ツールや外部サービスの見直しをするとき、多くの組織で最初に浮かぶのは「解約して本当に大丈夫だろうか」「万が一必要だったらどうする」「やめたあとに問題が起きたら責任を取れるか」という不安です。この不安自体は間違っていません。しかし、この問いが先に立つと、「事実を見る前に解約しない理由を探し始める」という状態に入ってしまいます。本記事では、なぜ「解約への恐れ」が経営判断を歪めるのか、そしてどうすれば恐れではなく事実に基づいて判断できるのかを、経営判断レイヤー(Why)と専門実装レイヤー(How)に分けて整理します。

経営判断レイヤー(Why)

解約を恐れる正体は「損失」ではない

解約をためらう理由として「せっかくお金を払ったのにもったいない」「入れ替えの手間がかかる」「何かあったときに困る」などがよく挙げられます。一見するとすべて合理的に見えますが、実際には解約そのものが怖いのではなく、「解約を決めた判断が間違っていたと思われること」が怖いというケースがほとんどです。恐れているのは経済的損失よりも、「判断の失敗を認めること」なのです。

「続ける」ことは、何も決めない選択

解約を見送ることは現状維持に見えますが、経営判断として見ると「続ける」という選択も明確な意思決定です。その判断が、利用実態や効果、必要性を確認しないまま行われているなら、それは恐れによる判断になっています。

事実を見るとは「成功・失敗」を決めることではない

「事実を見る」というと、成功か失敗かを決めることだと誤解されがちです。しかし本来は、今何が起きているかを確認するだけです。「使われているのか」「どの判断に使われているのか」「代替手段は存在するのか」これらを整理すること自体は、解約を決める行為ではありません。

専門実装レイヤー(How)

解約を恐れず、事実を見るための進め方

① まず「利用実態」を切り出す

最初にやるべきは、解約するかどうかではなく、実際に何に使われているかを整理することです。「どの業務で、誰が」「どの判断のために、使っているのか」これが言語化できない場合、すでに判断材料は揃っていると言えます。

② 「困る可能性」を分解する

次に、「解約したら困る」という感覚を分解します。「誰が困るのか」「何が止まるのか」「どれくらいの頻度で起きるのか」ここで多くの場合、実際には滅多に起きないことや、別手段で代替できることが分かります。

③ 小さく止めてみる

いきなり解約する必要はありません。

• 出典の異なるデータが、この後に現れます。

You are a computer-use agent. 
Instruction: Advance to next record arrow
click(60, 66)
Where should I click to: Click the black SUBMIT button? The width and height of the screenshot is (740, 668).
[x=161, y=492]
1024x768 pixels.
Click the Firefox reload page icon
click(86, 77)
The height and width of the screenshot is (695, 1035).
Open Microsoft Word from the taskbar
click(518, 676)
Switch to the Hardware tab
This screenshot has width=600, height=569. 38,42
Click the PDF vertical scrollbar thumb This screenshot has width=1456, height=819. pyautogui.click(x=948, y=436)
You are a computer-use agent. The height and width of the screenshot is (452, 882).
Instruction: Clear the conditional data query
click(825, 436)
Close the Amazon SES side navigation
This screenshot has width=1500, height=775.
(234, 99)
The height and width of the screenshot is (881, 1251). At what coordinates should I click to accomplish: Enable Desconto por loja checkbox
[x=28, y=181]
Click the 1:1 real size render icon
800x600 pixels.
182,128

一部部署で使うのをやめる、一定期間ログインを止める、手作業で代替してみるといった「小さな停止=実験」によって、事実を確認できます。これは可逆性のある判断の第一歩です。

解約判断ができない組織で起きていること

解約を恐れる組織では、次の状態が同時に起きがちです。

  • 使われていない仕組み(業務プロセス)が増える。
  • 判断が先送りされ続ける。
  • コストより判断力が削られる。

これは、ツールの問題ではなく、判断を終わらせられない組織設計や構造の問題です。

よくある誤解

誤解①:解約=失敗

失敗ではありません。それは事実を踏まえた判断の更新です。

誤解②:解約は強い決断が必要

必要なのは勇気ではなく、確認です。適切な権限委譲と事実の確認が判断を支えます。

最後に確認したい問い

判断を先に進める前に、次を自問してください。

  • 解約を恐れている理由は、事実か感情か。
  • 今、何が起きているかを説明できるか。
  • 続ける判断に、根拠はあるか。

これらに答えられない場合、恐れが判断を代替している可能性があります。

まとめ(正解は出さない)

解約を恐れる正体は「判断の否定」への恐れです。続けることも立派な意思決定であり、事実を見ることは解約を決めることではありません。小さく止めて事実を確認すればよいのです。「解約を恐れるか、事実を見るか」という分岐は、単なるツールの話ではなく、経営判断の姿勢そのものを問う判断パターンです。中小企業経営において、可逆性のある判断を積み重ねることは、組織の健全性を保つ重要な要素となります。